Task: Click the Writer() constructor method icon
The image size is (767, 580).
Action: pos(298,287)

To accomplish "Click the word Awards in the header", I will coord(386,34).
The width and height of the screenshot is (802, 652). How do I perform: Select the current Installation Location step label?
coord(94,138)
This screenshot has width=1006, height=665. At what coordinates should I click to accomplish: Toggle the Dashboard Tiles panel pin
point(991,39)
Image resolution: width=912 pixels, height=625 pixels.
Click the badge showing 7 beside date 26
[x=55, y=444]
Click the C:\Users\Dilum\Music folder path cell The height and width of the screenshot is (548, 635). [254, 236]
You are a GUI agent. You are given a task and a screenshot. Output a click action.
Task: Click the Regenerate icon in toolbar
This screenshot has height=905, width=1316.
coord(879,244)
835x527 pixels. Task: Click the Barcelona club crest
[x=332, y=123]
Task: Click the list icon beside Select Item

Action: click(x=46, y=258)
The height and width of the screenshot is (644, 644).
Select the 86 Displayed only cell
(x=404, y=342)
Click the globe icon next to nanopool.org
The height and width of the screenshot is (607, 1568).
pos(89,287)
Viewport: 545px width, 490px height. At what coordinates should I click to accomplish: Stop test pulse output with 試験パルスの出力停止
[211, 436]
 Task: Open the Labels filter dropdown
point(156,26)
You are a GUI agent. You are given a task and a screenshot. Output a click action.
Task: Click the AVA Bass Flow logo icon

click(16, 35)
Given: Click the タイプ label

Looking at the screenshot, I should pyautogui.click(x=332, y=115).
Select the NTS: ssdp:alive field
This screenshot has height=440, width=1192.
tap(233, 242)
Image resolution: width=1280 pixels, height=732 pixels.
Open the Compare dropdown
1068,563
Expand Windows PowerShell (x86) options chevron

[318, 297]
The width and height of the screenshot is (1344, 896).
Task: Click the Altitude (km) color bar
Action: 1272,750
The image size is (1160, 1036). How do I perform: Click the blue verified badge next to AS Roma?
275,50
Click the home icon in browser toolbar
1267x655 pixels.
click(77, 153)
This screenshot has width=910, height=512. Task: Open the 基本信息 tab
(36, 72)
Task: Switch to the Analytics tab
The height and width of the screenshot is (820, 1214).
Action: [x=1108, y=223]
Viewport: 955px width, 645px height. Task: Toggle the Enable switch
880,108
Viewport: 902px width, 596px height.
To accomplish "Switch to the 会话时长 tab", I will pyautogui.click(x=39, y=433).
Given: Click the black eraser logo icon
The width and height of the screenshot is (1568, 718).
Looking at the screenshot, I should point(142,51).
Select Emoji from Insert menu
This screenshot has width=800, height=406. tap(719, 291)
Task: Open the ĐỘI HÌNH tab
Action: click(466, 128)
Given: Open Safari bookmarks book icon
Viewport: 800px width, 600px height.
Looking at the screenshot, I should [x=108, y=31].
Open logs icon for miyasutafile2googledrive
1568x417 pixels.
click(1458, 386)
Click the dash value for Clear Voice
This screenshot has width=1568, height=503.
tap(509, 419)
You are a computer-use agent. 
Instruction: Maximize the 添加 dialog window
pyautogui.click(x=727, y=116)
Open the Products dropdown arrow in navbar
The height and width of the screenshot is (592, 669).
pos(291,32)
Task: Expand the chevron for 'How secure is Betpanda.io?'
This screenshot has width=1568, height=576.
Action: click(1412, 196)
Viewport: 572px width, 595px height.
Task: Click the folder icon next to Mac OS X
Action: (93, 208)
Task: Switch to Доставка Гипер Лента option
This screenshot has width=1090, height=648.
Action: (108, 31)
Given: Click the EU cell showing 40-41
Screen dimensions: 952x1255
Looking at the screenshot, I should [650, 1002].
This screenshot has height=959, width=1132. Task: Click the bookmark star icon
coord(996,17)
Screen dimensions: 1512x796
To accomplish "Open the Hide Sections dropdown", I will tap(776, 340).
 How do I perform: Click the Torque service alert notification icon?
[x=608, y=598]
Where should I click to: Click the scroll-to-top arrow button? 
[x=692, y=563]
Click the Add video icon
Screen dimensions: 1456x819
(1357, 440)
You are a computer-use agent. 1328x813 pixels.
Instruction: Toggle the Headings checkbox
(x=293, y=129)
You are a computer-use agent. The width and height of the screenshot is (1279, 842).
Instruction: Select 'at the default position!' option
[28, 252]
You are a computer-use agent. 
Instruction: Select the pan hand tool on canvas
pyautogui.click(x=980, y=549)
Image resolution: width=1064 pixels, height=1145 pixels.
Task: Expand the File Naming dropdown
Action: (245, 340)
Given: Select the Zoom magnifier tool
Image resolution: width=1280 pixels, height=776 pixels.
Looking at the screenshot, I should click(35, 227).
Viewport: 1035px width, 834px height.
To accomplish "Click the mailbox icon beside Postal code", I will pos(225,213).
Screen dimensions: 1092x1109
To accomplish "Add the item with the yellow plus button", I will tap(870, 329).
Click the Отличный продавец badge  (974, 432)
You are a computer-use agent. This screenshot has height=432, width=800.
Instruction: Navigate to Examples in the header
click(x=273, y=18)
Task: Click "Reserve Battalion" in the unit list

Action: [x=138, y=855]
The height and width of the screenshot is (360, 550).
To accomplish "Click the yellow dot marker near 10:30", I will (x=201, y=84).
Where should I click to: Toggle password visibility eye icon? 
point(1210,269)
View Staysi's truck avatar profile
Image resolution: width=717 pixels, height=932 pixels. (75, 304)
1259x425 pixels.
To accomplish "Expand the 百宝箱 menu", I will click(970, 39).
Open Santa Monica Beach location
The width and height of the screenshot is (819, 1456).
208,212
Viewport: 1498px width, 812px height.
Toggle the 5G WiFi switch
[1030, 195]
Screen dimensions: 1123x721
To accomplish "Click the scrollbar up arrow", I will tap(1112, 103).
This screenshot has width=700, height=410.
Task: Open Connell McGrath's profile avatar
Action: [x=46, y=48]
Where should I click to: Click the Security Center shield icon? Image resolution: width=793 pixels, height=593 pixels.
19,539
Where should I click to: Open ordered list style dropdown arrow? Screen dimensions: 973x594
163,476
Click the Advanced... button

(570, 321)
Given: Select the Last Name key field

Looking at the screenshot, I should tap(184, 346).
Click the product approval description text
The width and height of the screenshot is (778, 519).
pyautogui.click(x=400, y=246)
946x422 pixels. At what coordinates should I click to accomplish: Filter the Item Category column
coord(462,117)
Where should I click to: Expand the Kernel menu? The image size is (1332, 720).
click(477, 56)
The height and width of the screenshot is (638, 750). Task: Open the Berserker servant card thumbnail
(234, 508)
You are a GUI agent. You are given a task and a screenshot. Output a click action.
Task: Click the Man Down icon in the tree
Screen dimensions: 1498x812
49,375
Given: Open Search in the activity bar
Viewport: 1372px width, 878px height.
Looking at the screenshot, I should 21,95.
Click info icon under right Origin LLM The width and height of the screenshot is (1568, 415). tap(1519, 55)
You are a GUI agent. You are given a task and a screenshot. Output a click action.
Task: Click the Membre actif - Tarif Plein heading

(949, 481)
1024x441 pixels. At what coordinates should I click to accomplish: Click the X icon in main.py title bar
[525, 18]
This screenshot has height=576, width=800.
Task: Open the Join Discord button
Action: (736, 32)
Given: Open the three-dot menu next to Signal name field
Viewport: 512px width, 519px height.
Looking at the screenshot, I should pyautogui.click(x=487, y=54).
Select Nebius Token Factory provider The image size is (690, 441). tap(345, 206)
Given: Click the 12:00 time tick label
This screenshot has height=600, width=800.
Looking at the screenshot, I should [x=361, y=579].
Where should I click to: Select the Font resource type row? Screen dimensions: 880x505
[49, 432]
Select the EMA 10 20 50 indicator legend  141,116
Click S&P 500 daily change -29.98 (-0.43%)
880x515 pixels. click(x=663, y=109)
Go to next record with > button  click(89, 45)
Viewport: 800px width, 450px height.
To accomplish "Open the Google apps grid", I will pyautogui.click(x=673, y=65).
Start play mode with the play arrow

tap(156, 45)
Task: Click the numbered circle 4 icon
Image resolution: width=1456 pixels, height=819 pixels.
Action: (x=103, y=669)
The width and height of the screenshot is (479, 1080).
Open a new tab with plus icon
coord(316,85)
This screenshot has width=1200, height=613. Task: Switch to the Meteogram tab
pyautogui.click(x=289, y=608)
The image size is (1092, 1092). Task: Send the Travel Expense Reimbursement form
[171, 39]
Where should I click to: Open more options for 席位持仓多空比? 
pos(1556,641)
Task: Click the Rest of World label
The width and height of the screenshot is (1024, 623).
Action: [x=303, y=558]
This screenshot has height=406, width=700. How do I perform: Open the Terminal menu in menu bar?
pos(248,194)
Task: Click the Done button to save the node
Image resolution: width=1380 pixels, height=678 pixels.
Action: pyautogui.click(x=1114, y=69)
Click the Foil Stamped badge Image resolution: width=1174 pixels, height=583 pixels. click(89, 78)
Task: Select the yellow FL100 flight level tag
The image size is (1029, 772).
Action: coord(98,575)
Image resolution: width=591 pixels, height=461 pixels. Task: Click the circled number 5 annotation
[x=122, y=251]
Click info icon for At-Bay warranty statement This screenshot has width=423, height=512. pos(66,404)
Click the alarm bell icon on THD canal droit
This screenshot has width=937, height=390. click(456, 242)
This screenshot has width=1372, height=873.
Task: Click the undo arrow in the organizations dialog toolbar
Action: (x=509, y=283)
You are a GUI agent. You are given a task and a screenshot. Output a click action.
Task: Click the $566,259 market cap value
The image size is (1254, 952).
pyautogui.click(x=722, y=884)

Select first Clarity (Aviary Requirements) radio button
******
- **Brief**
In the records above, find each line with the string "computer" and list it.

- **Response to this task**
You are a computer-use agent. 
You are a computer-use agent. 1328x813 pixels.
You are a computer-use agent. The width and height of the screenshot is (1279, 842).
You are a computer-use agent. 
You are a computer-use agent. This screenshot has height=432, width=800.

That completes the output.